= Beginning of Section =

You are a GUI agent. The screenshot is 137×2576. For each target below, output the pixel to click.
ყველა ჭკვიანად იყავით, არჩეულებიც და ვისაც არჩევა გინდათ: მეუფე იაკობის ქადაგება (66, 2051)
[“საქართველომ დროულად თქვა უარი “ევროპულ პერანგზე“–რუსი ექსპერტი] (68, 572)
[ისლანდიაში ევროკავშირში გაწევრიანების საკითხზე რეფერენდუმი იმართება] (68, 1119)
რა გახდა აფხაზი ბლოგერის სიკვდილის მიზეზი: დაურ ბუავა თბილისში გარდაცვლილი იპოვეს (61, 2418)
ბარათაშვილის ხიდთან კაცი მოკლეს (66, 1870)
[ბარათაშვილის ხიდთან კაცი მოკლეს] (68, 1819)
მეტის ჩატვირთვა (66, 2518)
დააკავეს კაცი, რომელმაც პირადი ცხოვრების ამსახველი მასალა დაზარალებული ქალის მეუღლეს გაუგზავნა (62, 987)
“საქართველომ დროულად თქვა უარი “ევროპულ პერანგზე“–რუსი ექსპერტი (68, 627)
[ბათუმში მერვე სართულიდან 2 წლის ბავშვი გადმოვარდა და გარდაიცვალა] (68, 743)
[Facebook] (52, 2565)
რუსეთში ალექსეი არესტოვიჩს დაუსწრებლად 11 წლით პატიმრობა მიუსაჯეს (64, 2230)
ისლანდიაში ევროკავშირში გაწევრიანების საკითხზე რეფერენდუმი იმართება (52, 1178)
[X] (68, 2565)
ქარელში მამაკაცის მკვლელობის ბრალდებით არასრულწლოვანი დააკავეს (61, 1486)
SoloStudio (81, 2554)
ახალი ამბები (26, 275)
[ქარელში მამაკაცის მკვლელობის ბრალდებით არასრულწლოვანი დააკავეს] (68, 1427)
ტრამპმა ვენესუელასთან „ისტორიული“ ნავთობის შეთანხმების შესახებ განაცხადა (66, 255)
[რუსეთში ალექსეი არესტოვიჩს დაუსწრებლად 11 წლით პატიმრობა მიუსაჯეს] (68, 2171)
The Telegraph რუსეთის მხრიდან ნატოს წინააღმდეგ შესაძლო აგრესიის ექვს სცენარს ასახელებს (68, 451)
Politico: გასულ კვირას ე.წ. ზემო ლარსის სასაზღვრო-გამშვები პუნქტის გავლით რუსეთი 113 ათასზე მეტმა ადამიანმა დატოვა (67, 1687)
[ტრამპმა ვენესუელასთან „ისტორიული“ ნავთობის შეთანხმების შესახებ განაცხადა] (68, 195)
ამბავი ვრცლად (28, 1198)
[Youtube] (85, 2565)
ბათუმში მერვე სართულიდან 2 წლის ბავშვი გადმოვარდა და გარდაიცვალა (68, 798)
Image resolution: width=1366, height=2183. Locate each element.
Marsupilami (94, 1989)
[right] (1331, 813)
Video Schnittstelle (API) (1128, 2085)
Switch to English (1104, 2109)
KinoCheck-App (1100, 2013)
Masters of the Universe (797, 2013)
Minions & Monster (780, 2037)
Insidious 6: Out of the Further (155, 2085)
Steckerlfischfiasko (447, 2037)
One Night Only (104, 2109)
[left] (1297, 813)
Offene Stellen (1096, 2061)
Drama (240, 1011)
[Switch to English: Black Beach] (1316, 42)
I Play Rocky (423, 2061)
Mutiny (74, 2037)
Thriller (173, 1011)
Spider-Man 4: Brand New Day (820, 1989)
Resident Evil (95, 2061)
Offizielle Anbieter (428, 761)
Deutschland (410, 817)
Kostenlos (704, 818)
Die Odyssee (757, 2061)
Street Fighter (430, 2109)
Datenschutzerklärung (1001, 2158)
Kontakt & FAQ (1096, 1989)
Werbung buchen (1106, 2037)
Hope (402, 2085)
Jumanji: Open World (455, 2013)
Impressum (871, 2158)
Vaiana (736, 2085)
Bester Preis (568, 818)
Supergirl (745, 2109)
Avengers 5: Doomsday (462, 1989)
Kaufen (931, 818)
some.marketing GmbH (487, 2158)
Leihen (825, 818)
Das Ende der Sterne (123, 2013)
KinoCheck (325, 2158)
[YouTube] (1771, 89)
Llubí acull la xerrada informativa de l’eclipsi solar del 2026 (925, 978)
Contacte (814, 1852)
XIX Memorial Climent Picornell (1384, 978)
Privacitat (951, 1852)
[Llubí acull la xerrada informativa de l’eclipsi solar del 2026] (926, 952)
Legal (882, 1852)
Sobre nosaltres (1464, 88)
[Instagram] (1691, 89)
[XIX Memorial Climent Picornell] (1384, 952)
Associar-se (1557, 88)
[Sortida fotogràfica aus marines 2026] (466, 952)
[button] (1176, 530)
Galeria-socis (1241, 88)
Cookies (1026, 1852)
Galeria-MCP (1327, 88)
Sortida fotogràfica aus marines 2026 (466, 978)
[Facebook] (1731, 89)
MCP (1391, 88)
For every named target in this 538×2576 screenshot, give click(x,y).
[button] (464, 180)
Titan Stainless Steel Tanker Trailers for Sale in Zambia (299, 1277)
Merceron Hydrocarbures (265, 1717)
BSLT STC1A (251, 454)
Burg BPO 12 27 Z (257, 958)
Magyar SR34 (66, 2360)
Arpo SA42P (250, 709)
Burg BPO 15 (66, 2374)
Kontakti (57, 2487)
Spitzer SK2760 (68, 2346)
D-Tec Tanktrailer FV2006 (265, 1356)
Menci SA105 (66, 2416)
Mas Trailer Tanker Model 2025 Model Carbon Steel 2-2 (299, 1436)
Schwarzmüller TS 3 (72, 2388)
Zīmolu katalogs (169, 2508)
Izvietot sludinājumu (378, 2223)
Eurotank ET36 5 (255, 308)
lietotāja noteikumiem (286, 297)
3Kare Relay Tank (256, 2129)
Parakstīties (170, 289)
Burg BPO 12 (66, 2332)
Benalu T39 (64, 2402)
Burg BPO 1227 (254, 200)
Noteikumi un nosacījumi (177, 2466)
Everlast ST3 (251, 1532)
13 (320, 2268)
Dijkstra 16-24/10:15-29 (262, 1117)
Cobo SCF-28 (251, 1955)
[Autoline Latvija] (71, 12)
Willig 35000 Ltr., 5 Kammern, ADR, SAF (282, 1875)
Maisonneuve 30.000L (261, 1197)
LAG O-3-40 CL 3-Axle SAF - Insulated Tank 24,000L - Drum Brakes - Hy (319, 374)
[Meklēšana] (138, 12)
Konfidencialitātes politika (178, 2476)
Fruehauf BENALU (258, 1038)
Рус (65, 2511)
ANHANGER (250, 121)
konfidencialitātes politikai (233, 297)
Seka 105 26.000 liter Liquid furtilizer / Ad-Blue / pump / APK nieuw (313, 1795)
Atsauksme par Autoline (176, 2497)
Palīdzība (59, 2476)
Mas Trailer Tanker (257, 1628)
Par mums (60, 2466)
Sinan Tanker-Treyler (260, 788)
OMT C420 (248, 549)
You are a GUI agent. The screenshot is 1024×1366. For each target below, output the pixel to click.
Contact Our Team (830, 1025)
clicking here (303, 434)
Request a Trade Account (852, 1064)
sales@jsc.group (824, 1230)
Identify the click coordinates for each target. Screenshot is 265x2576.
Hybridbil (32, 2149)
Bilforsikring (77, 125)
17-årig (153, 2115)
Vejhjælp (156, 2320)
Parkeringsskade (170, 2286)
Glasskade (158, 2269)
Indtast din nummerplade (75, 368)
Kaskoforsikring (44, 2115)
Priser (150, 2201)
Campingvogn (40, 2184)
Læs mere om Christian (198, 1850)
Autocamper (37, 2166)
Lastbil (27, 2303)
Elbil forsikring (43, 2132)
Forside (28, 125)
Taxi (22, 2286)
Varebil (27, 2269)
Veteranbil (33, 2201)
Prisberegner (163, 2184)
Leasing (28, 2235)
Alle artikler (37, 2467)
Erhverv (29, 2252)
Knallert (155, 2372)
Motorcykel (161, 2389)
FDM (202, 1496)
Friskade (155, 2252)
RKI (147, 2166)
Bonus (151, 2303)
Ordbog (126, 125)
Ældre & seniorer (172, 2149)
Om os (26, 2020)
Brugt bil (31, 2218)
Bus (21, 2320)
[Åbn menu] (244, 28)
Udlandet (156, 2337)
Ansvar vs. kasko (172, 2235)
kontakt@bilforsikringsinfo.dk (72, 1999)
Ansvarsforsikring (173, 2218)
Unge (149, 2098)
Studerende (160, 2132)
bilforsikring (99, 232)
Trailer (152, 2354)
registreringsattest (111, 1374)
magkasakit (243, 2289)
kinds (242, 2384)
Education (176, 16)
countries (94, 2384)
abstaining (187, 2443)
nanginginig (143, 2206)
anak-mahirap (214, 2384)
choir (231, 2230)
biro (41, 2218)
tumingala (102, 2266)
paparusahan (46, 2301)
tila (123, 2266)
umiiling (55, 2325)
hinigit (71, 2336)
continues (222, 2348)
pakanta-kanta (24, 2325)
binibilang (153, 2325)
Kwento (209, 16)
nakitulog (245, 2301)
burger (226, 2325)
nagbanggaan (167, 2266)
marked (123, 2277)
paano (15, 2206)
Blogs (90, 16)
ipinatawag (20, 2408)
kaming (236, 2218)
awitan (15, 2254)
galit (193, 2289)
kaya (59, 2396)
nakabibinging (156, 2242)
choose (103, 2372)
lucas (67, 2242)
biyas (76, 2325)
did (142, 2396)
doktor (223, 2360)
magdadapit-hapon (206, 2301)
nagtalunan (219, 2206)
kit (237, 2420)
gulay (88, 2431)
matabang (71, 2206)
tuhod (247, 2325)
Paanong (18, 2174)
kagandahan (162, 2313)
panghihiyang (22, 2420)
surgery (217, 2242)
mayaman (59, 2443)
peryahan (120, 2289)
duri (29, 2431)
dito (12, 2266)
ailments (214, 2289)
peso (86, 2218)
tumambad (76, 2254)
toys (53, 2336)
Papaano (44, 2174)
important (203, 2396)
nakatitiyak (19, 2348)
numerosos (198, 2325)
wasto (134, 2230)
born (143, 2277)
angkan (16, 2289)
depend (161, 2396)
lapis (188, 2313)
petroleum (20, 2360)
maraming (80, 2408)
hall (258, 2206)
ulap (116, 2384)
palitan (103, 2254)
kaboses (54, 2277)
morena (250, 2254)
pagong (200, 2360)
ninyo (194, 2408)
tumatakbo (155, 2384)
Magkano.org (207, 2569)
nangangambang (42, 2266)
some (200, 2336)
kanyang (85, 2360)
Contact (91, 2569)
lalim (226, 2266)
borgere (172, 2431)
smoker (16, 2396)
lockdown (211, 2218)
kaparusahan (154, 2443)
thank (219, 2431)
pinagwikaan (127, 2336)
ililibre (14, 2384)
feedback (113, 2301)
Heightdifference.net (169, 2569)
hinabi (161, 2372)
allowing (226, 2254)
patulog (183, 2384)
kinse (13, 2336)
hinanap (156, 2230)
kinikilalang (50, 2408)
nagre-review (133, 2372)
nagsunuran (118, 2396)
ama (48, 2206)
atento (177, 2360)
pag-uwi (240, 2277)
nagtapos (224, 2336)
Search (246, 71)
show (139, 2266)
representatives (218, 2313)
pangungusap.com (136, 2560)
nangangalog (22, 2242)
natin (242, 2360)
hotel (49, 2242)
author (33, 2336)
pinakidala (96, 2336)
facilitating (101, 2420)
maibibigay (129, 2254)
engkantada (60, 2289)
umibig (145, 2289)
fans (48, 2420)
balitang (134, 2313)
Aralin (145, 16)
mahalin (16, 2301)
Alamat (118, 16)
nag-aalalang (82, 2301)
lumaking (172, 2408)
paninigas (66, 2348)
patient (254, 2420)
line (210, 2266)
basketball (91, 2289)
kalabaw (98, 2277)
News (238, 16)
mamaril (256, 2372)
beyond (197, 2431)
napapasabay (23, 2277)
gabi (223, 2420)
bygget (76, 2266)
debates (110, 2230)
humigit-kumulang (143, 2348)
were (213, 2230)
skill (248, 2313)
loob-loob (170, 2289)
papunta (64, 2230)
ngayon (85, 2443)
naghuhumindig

= End of Section =

▸ **TASK TO COMPLETE**
Find every line in the records that holds the word "მიუსაჯეს", then state the count alone.

▸ **EXERCISE OUTPUT**
2